『空しいほどに青すぎる空』あとがき

※作品を書いた直後のものではなく、『空しいほどに青すぎる空』を書いた当時(2006年)を振り返ってのあとがきです。


言わずと知れた渾身の一作。
全力を注いだつもりなのですが……あれ?(笑)

『空のフォトスタンド』に登場した主人公・水谷望の親友である佐口麻衣の視点で同じ時間を描きました。

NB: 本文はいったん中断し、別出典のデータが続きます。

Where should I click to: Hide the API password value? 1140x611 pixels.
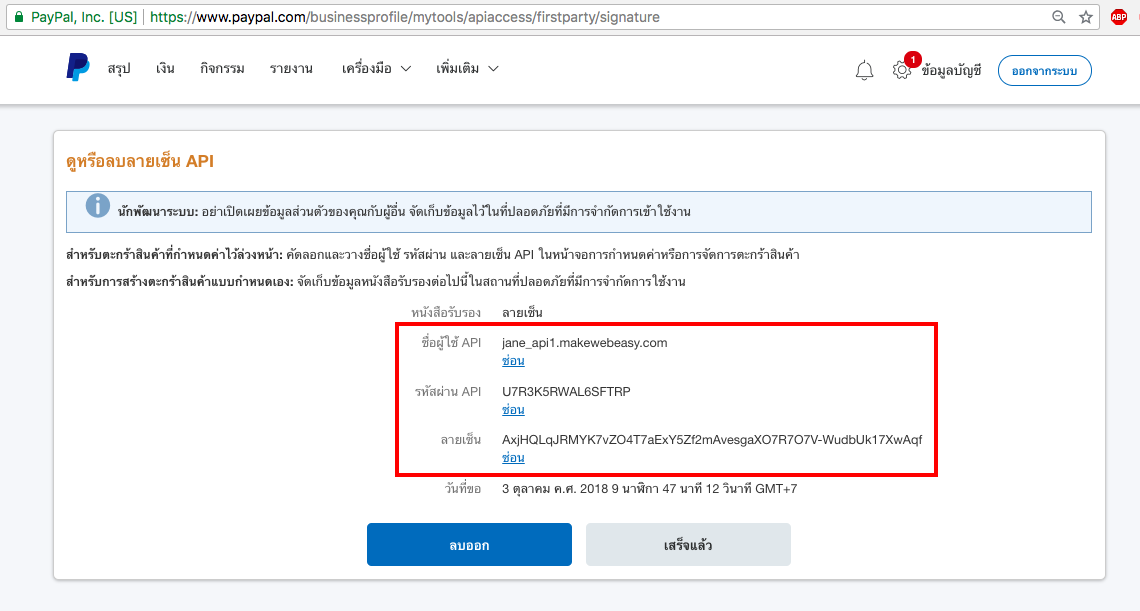click(513, 410)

『空のフォトスタンド』を書いた瞬間、別の視点からも書いてみよう、それを続編にしてみようとぼんやりと考えていましたね。
風呂に入りながら。

この作品も藤叙さん主催オリジナル小説リングのイベントの参加作品です。
第9回目のもの。
テーマは「幸せ」だと構想メモに書いてありました。

他のテーマに「受験鬱」とか書いてあった。
幸せとは真逆ですね。

これは僕の妹の友達がブログでやたらと高校受験についての悩みを吐露していたので、なんだか当時(高校受験)を思い出してしまってそれをベースに以前から考えていたものを上乗せしていった感じです。

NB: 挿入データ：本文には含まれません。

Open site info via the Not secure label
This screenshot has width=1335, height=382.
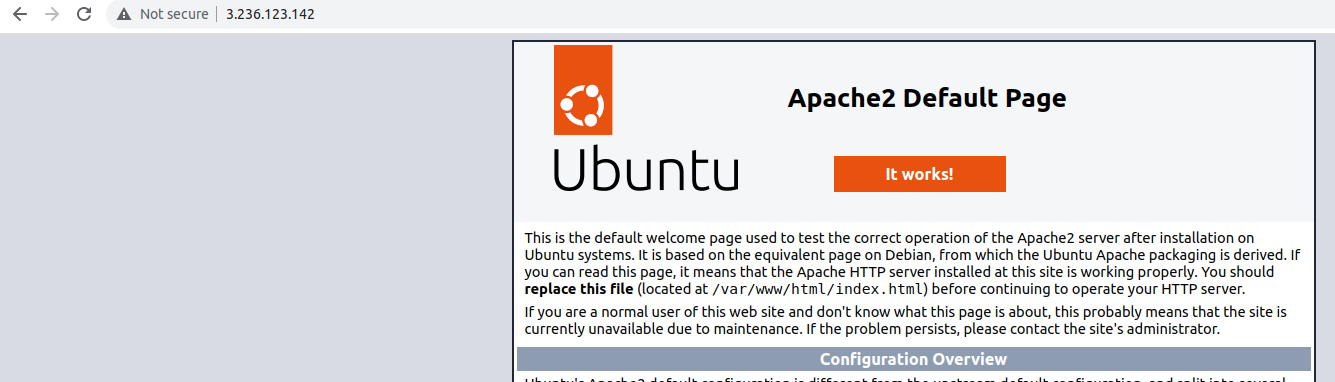[174, 14]
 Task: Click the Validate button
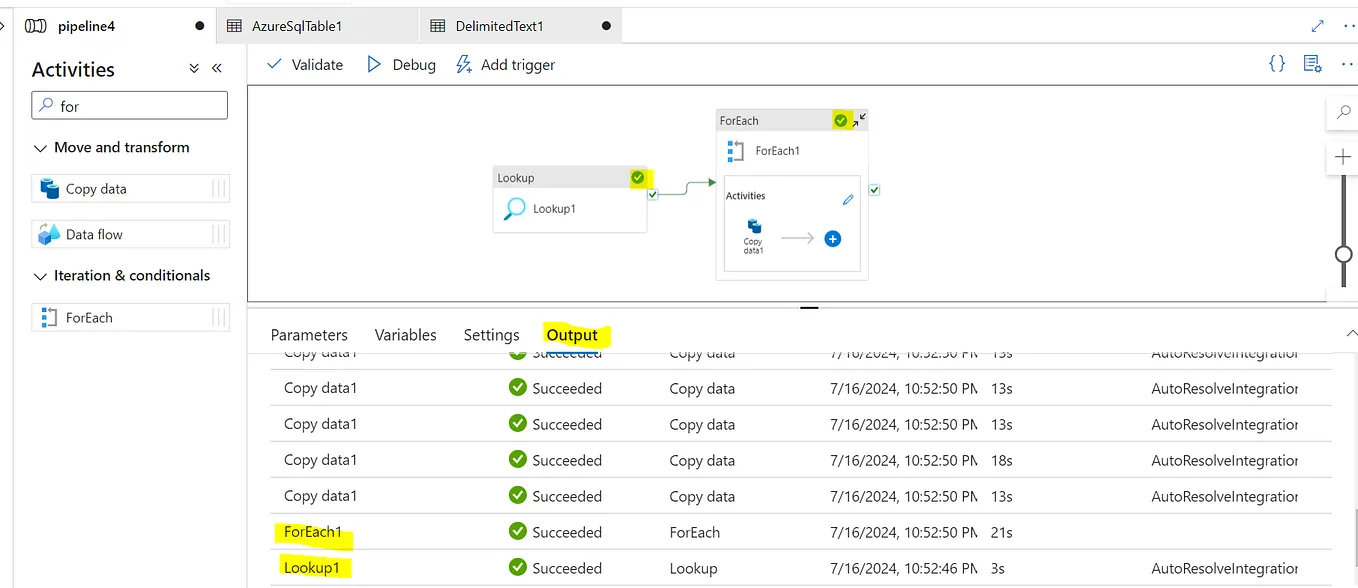pos(305,64)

当時の僕(高校2年)としては全身全霊で書いたつもりでしたので、イベントの感想ではなかなかの評価をいただきました。

ところが最近友人にこの作品を読んでいただいたところ、正直に「微妙……」という感想が……。

なんかちょっと僕自身を否定されてしまったような気がしました。
大体僕が高校受験で感じたことを降りかえって麻衣に代弁させているのでね。

作品的には微妙かもしれませんが、経験にはなっていると思っています。
小説を書く上でのね。

この作品を書いてしばらくしてから一連のシリーズを考えたんでしたっけね。
昔書いていた変なファンタジーのタイトルをそのまま持ってきたり(第4作目『澄み渡る大空の果てに』)、ちょっと連載していた「流星」のタイトルを変えてみたり(第6作目『雨空の流星雨』)。

一向に書ける気がしていませんが、いつか書けるようにしたいと思います。
3作目は『埋められない空白』というタイトルで、瀬戸茜の視点で1・2作目からしばらくした後のお話です。

気づいた方もいるかもしれませんが、「空」という漢字を必ず入れています。
共通項としてね。
どうでもいいですね。

前回の『空のフォトスタンド』のあとがきでも書いたのですが、いつか2つと『埋められない空白』を合体させてリメイク予定です。
リメイクしたら、どうなるかはわかりません。

小説家になりたいのではなく、単純にお話を考えるのが好きなだけ&物語を書くのが好きなだけなので、賞の応募はやめようかと悩んでいます。

たま〜に書くぐらいがいいんです。
仕事にはできないよ、やっぱり。

というわけで合体作品、お楽しみに。